(QUOTED PASSAGE):
+ + + + + + +

Hair cells are the sensory cells of the auditory system in all vertebrates. In mammals, the hair cells are located within the cochlea's organ of Corti. They derive their name from the tufts of stereocilia that protrude from the apical surface of the cell, a structure known as the hair bundle. Mammalian hair cells come in two functionally distinct types -- the outer and inner hair cells. Modern research has shown that outer hair cells are motile and responsible for stimulus compression and amplification, whereas the inner hair cells are responsible for transforming the input sound stimulus into an electrical signal that is relayed to the brainstem and auditory cortex via the auditory nerve. Although the hair cell itself does not fire an action potential, it does form synapses with auditory nerve fibers that do.

The deflection of the hair-cell stereocilia opens mechanically gated ion channels that allow any small positively charged ions (primarily potassium and calcium) to enter the cell. The influx of positive ions makes the receptor potential of the cell more positive, which has specific effects depending on the exact type of hair cell.

Sensory Function of Hair Cells

In mammalian inner hair cells, the receptor potential triggers the release of neurotransmitter, often glutamate, at the basal end of the cell, via the opening of voltage gated calcium channels. The neurotransmitter diffuses across the synapse and binds to a receptor located on one of numerous auditory nerve fibers that contact each inner hair cell. In this way, the mechanical sound is converted into an electrical signal.

+ + + + + + +

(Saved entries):

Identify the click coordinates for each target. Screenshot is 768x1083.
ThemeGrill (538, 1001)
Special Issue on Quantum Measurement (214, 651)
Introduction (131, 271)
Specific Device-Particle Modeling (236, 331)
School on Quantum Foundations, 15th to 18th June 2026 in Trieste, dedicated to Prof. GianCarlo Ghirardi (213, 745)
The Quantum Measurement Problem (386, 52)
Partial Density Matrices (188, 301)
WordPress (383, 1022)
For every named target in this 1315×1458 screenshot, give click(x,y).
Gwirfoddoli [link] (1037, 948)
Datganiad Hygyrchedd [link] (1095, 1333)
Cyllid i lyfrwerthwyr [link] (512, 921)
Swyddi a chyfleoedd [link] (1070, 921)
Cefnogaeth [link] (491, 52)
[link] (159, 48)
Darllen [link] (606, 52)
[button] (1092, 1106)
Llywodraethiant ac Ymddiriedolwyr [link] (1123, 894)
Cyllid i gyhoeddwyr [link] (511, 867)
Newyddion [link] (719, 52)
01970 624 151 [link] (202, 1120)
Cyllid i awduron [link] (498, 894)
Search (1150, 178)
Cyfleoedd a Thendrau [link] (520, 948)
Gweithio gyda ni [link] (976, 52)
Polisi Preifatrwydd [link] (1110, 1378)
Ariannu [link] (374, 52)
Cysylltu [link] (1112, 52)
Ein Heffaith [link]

+ + + + + + +

(LIST OF TASKS):
a) In the passage on hair cells, which ions mainly enter the cell when the stereocilia are deflected?
b) Carry on writing the passage on hair cells, picking up right after its last sentence.
The listing has no role in this work.

(ANSWERS):
a) Mainly potassium and calcium ions.

b)
Amplification by Hair Cells

In mammalian outer hair cells, the receptor potential drives voltage-dependent changes in hair-cell length, a process termed somatic electromotility. Calcium flowing into the cell also actively moves the hair bundle, a process known as active hair-bundle motility. Both of these processes thus convert electrical signals back into mechanical movement, forming an electromechanical feedback loop that amplifies the ear's response to sound.

These motor and sensory functions of hair cells are not limited to mammalian outer and inner hair cells, respectively, but instead are common to all vertebrates, except for somatic electromotility, which is unique to mammals. The molecular biology of hair cells has seen considerable progress in recent years, with the identification of the motor protein underlying somatic electromotility (prestin) and a candidate for the mechanoelectrical transduction channel itself (TRPA1).